Moderna’s new COVID-flu vaccine saw “positive” results in a phase 3 trial, according to the vaccine developer.
Responses of those who received one dose of the vaccine were “found to be non-inferior versus the co-administered, routinely recommended, licensed comparators,” Moderna wrote in a press release.
According to Moderna CEO Stephane Bancel, combination vaccines may “improve compliance” with inoculation campaigns.
He said in a statement that combination vaccines “have the potential to reduce the burden of respiratory viruses on health systems and pharmacies, as well as offer people more convenient vaccination options that could improve compliance and provide stronger protection from seasonal illnesses.”

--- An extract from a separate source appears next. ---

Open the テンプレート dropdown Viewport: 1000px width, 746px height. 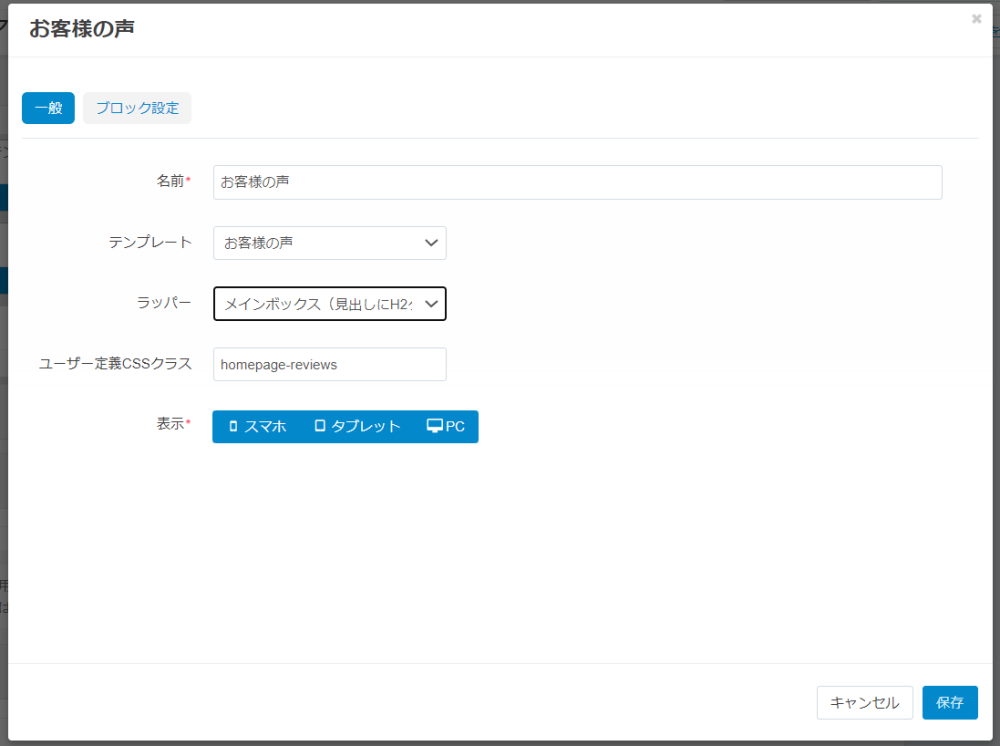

The vaccine showed an “acceptable tolerability and safety profile,” Moderna noted, although there were adverse side-effects.
Many of the adverse reactions to the combination vaccine were “grade 1 or 2 in severity” and were “consistent with the licensed vaccines used in the trial.”
The most frequently reported adverse reactions were “injection site pain, fatigue, myalgia and headache.”
American Faith reported that the U.S. FDA approved the development of an mRNA vaccine for respiratory syncytial virus (RSV) from Moderna.
The vaccine is designed for those aged 60 and older and targets “global public health threats.”
Moderna is also developing a bird flu vaccine.